THE new Prime Minister, hours after being sworn in by the Governor-General on Monday morning, flew to Japan to attend the Quad security summit with leaders of the US, India and Japan.
It's a long way from Marrickville, where locals on Sunday expressed their elation via tooting car horns, applause and selfies as Anthony Albanese made his first appearance in Grayndler as PM-elect.
A crowd of locals and media around him, Mr Albanese had coffee at the Marrickville Library plaza with, among others, his partner Jodie Haydon, new MP elect Sally Sitou who had just wrested the neighbouring seat of Reid from the Liberals, and State MP for Summer Hill Jo Haylen. "Jimmy Barnes did ring at 3.29am, which was very nice of him," said Mr Albanese, who declared victory just before midnight on Saturday.
The "First Dog" Toto was there, naturally, as she was when Mr Albanese cast his vote at Marrickville Town Hall early on Saturday afternoon, with Ms Haydon, 43, and his 21-year-old son Nathan also by his side. They are all expected to move to Kirribilli House. But before his win Mr Albanese professed on Saturday his devotion to his electorate, which he has served since 1996.

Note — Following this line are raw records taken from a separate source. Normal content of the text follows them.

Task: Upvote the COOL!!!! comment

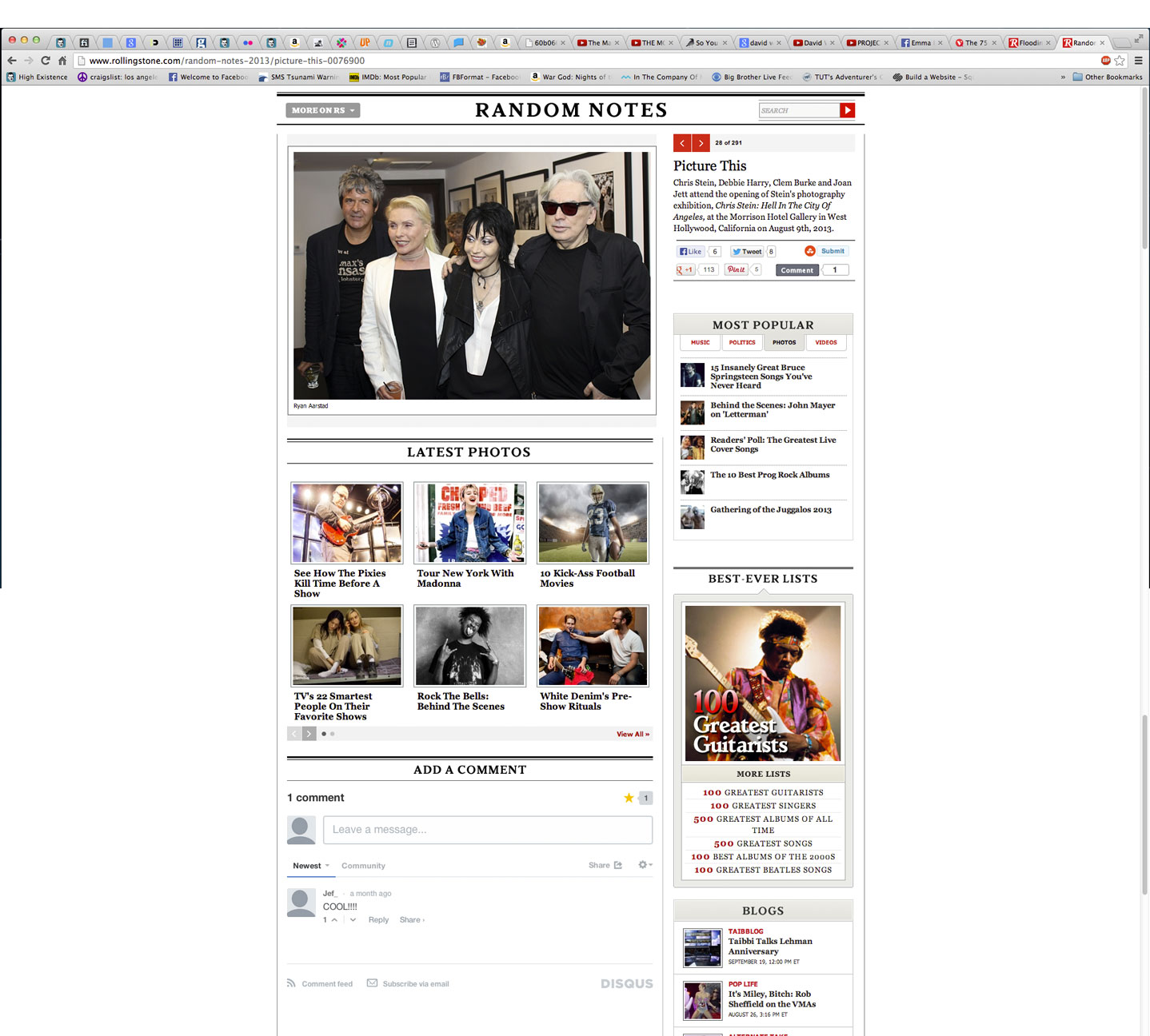Action: pos(334,920)
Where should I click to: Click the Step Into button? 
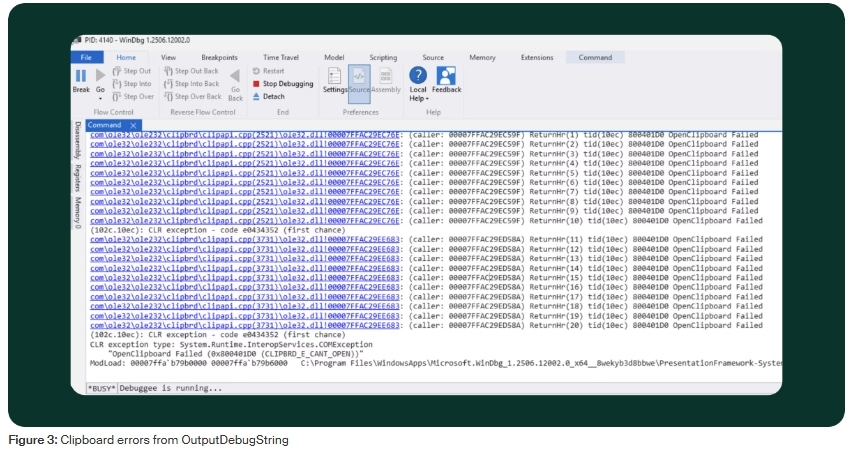tap(133, 84)
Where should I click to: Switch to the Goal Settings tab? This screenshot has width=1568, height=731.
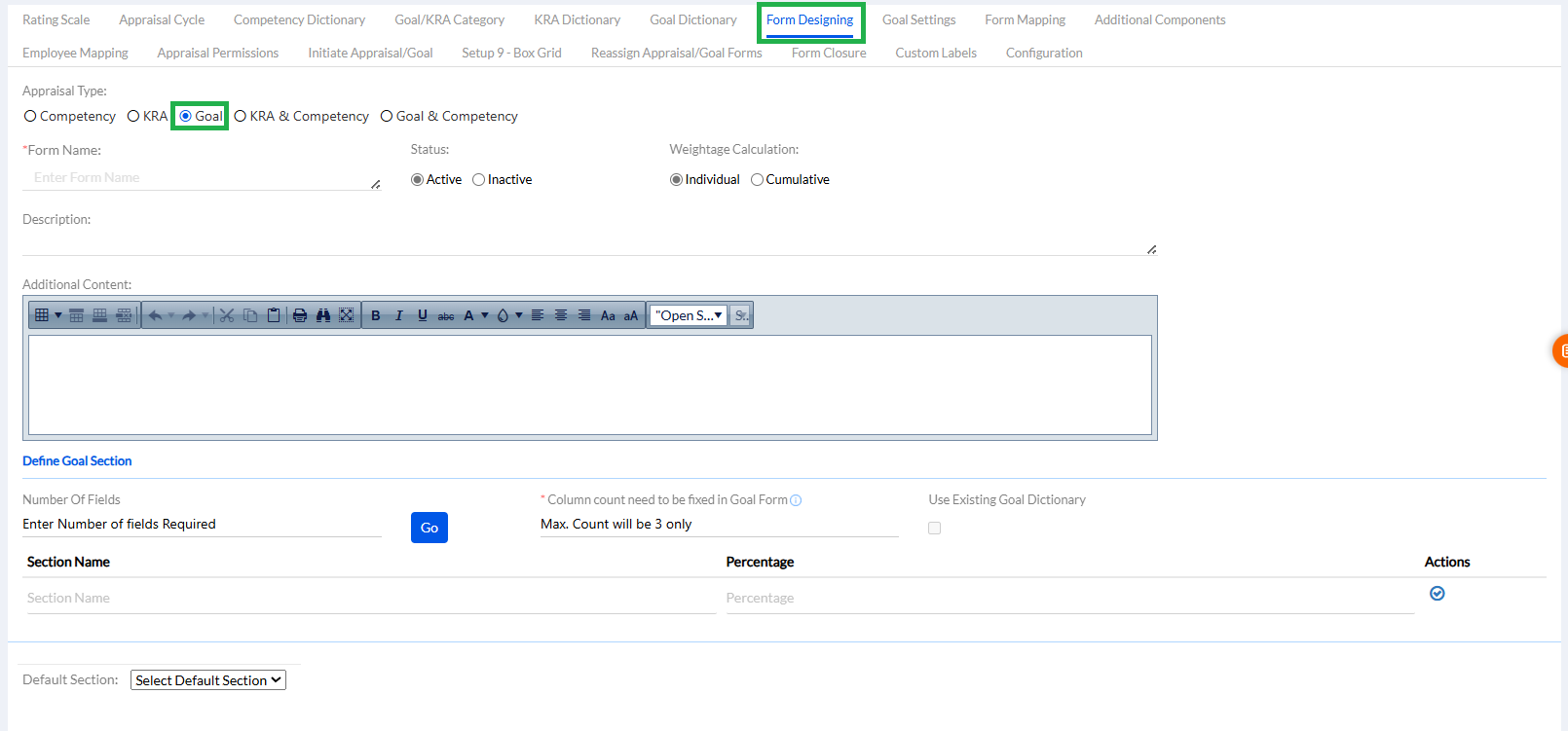click(x=918, y=19)
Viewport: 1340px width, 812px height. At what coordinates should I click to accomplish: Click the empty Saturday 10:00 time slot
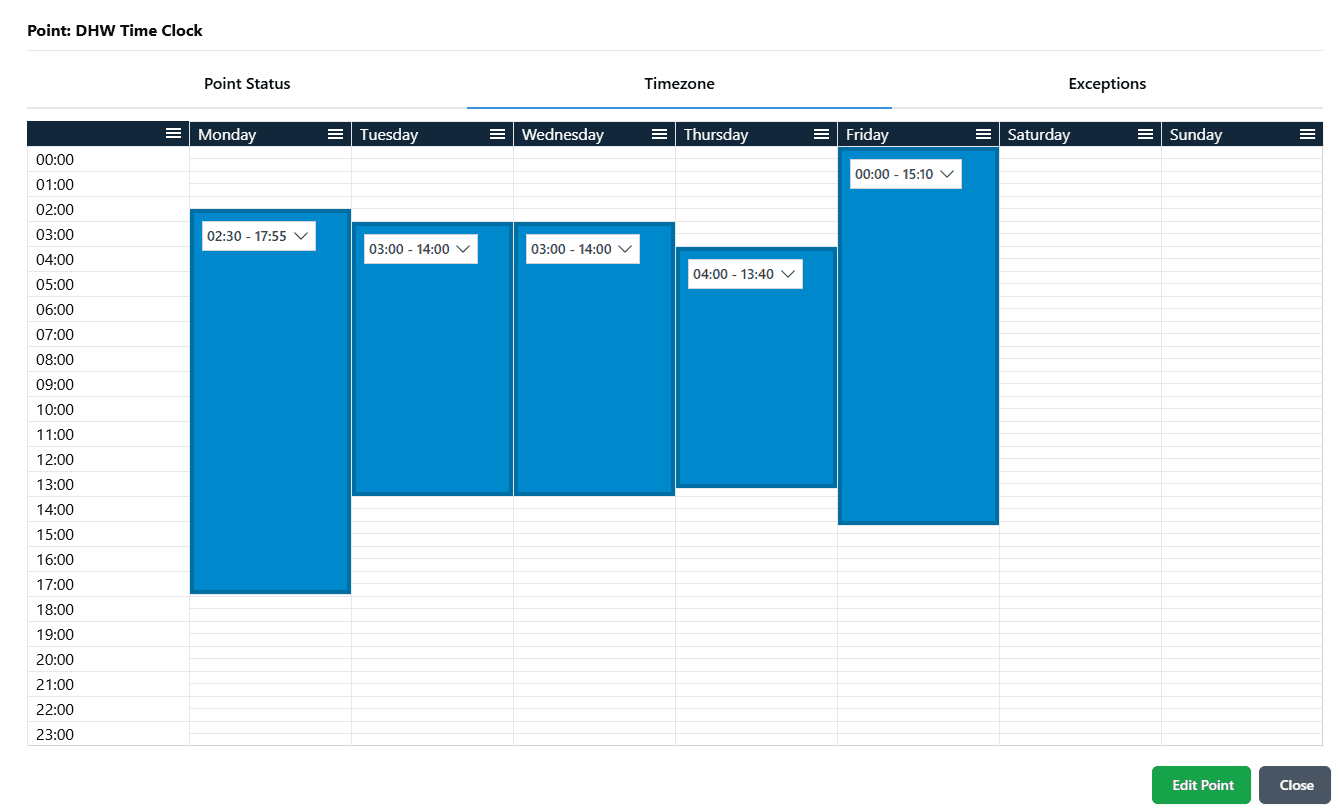[x=1080, y=409]
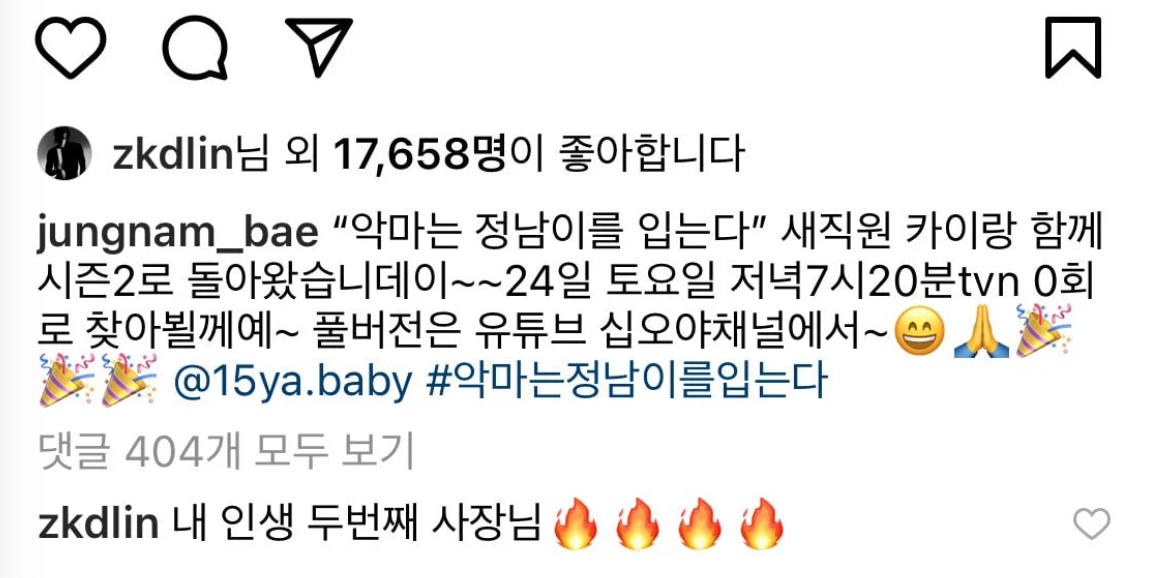View the 17,658명 likes list
Image resolution: width=1152 pixels, height=578 pixels.
coord(420,154)
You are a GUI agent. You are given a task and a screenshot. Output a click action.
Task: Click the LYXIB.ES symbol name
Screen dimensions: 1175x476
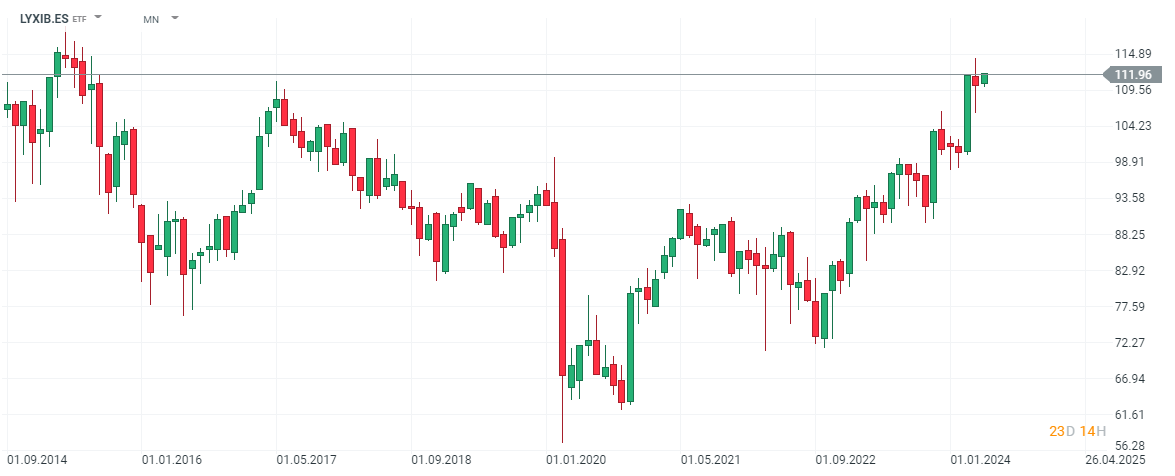click(43, 18)
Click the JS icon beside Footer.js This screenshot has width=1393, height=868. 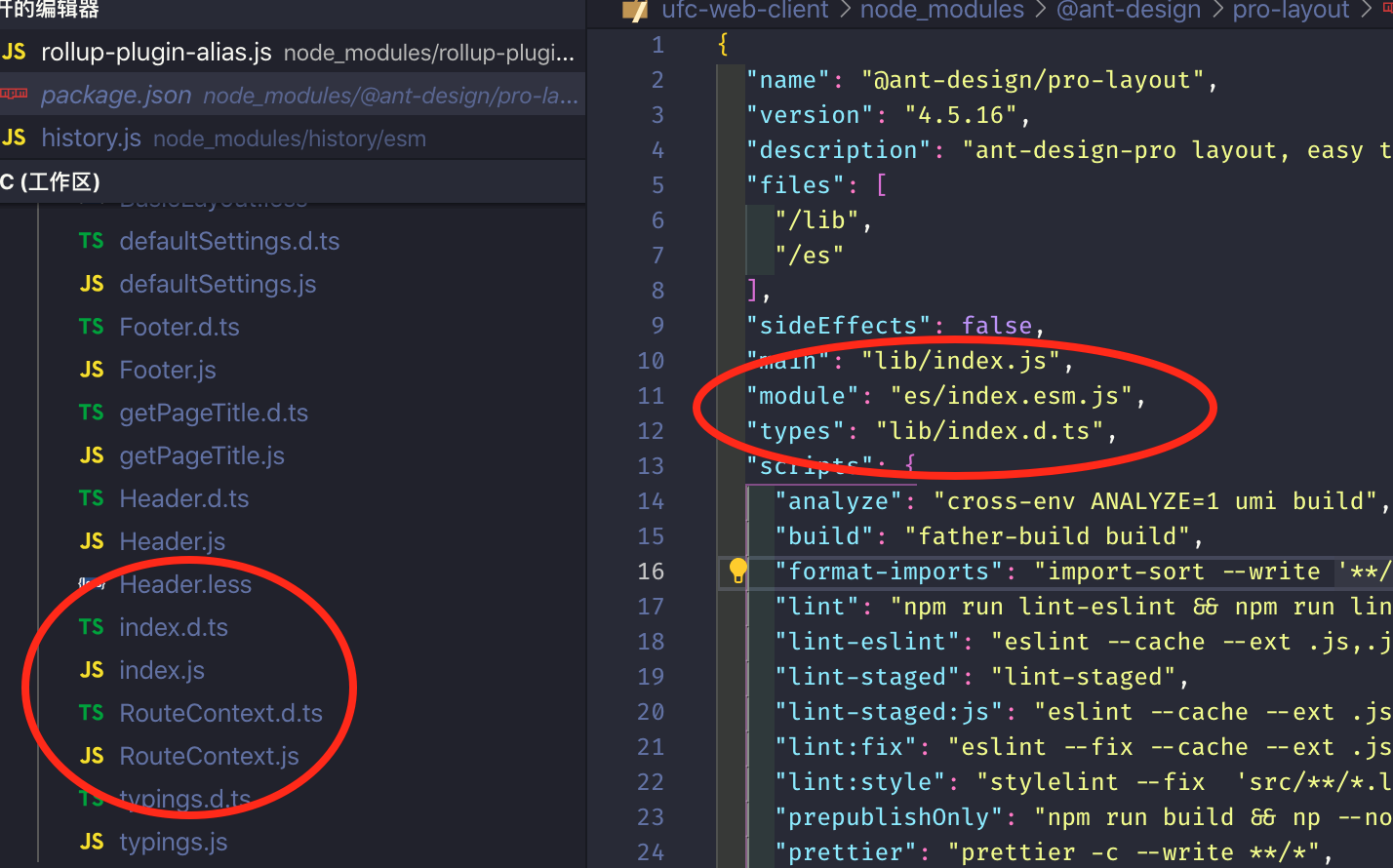click(91, 370)
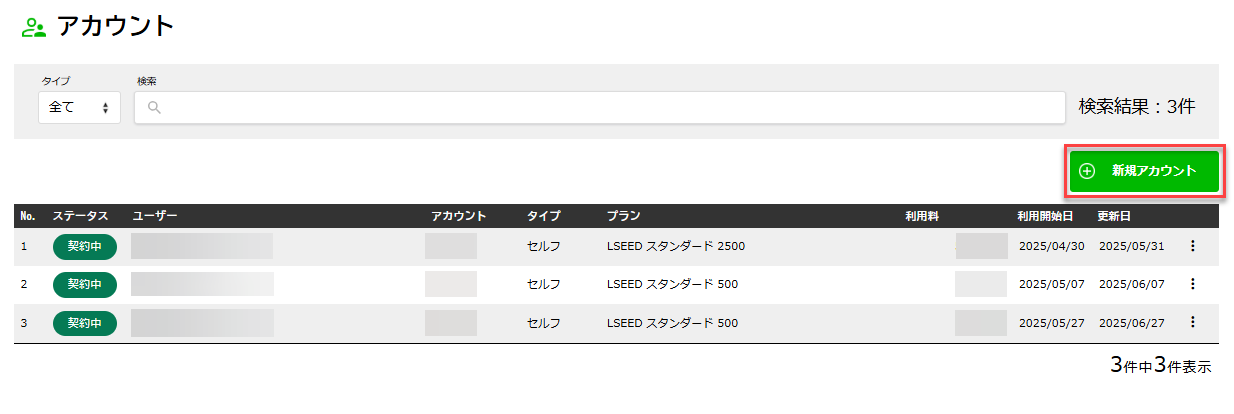Select the LSEED スタンダード 2500 plan row
Screen dimensions: 1234x414
coord(675,246)
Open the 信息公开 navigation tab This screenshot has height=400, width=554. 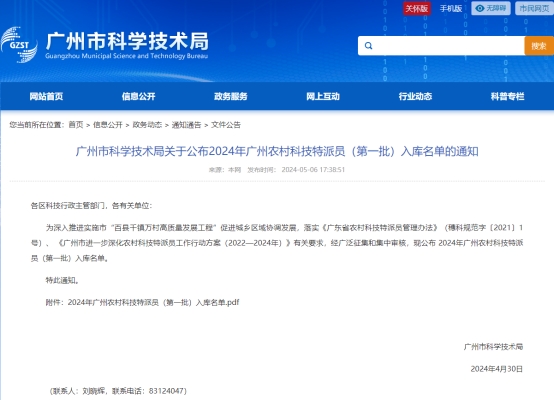coord(138,96)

"I will always make the Jets games at Henson Park when I can," he responded to a question at the town hall as to what sort of local MP he would make as PM. "And I've got to say the Sydney Badge district tennis started six weeks go - I think my team is Marrickville 4 or 5 ... I haven't yet made it on to the court; I'm hoping to get a couple of games in over the next little while."
It is an electorate I love, they are very generous people; they are demanding, as they should be, of their local member.
- Anthony Albanese
Good luck with that.
"My heart's here," he continued. "I have lived in this area my whole life, and the great thing about this area, as you can see from the people voting here today, is it is a mix of Australia, it reflects it. People from outside I think sometimes don't understand it.
"What I want to do is continue to represent them. I don't take it for granted, that is why I am here in Marrickville, at Marrickville Town Hall, right now. It is an electorate I love, they are very generous people; they are demanding, as they should be, of their local member."
In an anomaly, Mr Albanese, 59, actually lives in the electorate of Barton - retained with ease on Saturday by Labor's Linda Burney, who will be indigenous affairs minister - after an electoral boundary redraw in 2016. As he pointed out on Saturday, his electorate office's address on Marrickville Road allows him to run in the seat that Labor has held since it was created in 1949.
With 63.6 per cent of the vote counted at Monday noon, Mr Albanese had secured nearly 55 per cent of first preference votes - a swing in his favour of 3.5 per cent. On a two-party-preferred basis he took out 67 per cent of the vote. Rachael Jacobs, of the Greens, earned second spot with 22.2 per cent of the primary vote and Liberal candidate Ben Zhang landed third with 15.1 per cent.